В Петроградской думе в пику Съезду Советов объявлено бессрочное заседание. Создан Комитет спасения. Приходят радостные для аудитории сообщения: профсоюз железнодорожников Викжель отказывается признать власть большевиков. Телеграфисты изгнали направленного к ним комиссара, отключены все телефоны Смольного. Небольшевистские газеты декретов советской власти не публикуют. Комиссар Урицкий явился в министерство иностранных дел требовать тайные договоры, и знаете, что ему ответили? Попросили удалиться. Ура!
Комитет спасения сразу включился в работу: отправил своих представителей в банки, правительственные учреждения, позаботиться, чтобы там не выполняли поручений Совнаркома. Думцы решили создавать подобные комитеты в провинции. Что еще? Снарядили комиссию для переговоров с Керенским. И все пребывают в приподнятом настроении: „Большевики хотят диктовать волю интеллигенции?.. Ну, мы им покажем!..“»
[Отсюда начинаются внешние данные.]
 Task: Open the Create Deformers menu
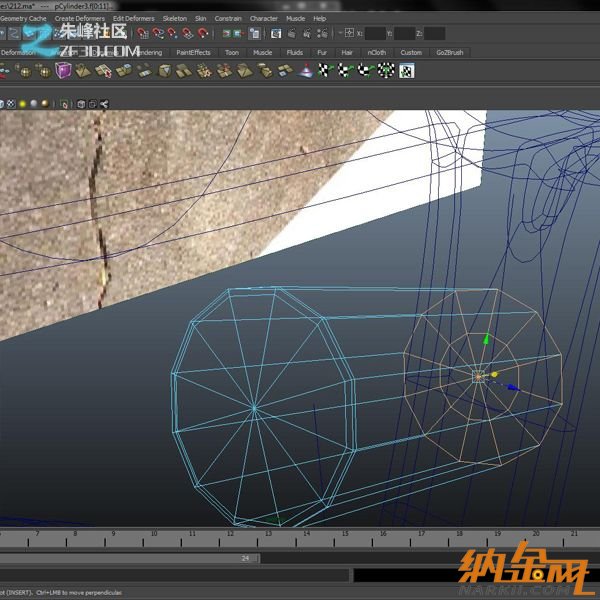pos(79,18)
В этой каше иностранцам непросто сразу разобраться. Но они (только что со Съезда Советов) обращают внимание на внешний вид двух аудиторий. Контраст разительный. В Смольном – огромные массы обносившихся солдат, измазанных рабочих и крестьян – «все бедняки, согнутые и измученные жестокой борьбой за существование». В Думе – меньшевистские и эсеровские вожди, «Авксентьевы, Даны, Либеры, бывшие министры-социалисты Скобелевы и Черновы, а рядом с ними кадеты вроде елейного Шацкого и гладенького Винавера». Тут же – журналисты, студенты, интеллигенты всех сортов. Пролетариев Рид насчитал не более трех.
Из этого сопоставления видно: впереди большая беда.
Интеллигент-кадет отвел американцев в сторону и стал рассказывать подробности о взятии Зимнего дворца.
– Большевиков вели германские и австрийские офицеры!
– Так ли это? Откуда вы знаете?
– Там был один из моих друзей.
– Как же он разобрал, что это были германские офицеры?
– Да они были в немецкой форме!
«Повсюду говорилось и печаталось, – читаем в „Десяти днях“, – будто бы красногвардейцы не только разграбили дочиста весь Зимний дворец, но перебили обезоруженных юнкеров и хладнокровно зарезали нескольких министров. Что до женщин-солдат, то большинство из них было изнасиловано и даже покончило самоубийством, не стерпя мучений… Думская толпа с готовностью проглатывала подобные россказни… Но что еще хуже, отцы и матери юнкеров и женщин читали все эти ужасные рассказы в газетах, где часто даже приводились имена пострадавших, и в результате Думу с самого вечера осаждала толпа обезумевших от горя и ужаса граждан…».

 

Слухи… слухи… Вот еще один будоражит общественность: в Петропавловской крепости большевистская стража раздела донага и подвергла пыткам 14 юнкеров. Один из них сошел с ума. Готовится расправа над арестованными министрами.
Петроградская дума снаряжает в Петропавловку комиссию. С нею отправляются и американцы, иначе бы мы так и не узнали, чем закончилась эта проверка. Сведения о пытках не подтверждаются. Городской голова вынужден согласиться: с заключенными обращаются как нельзя лучше. Вильямс в книге «Путешествие в революцию» напишет: «Вид юнкеров, жевавших конфеты из коробок, присланных им друзьями и родственниками, убедил нас в том, что они не страдали от страшных тягот, которые виделись думским господам. И нам показалось, что все даже слишком хорошо, когда мы вошли в камеру Терещенко и увидели его, красивого и дерзкого, как всегда, сидевшего скрестив ноги на койке и курившего сигарету».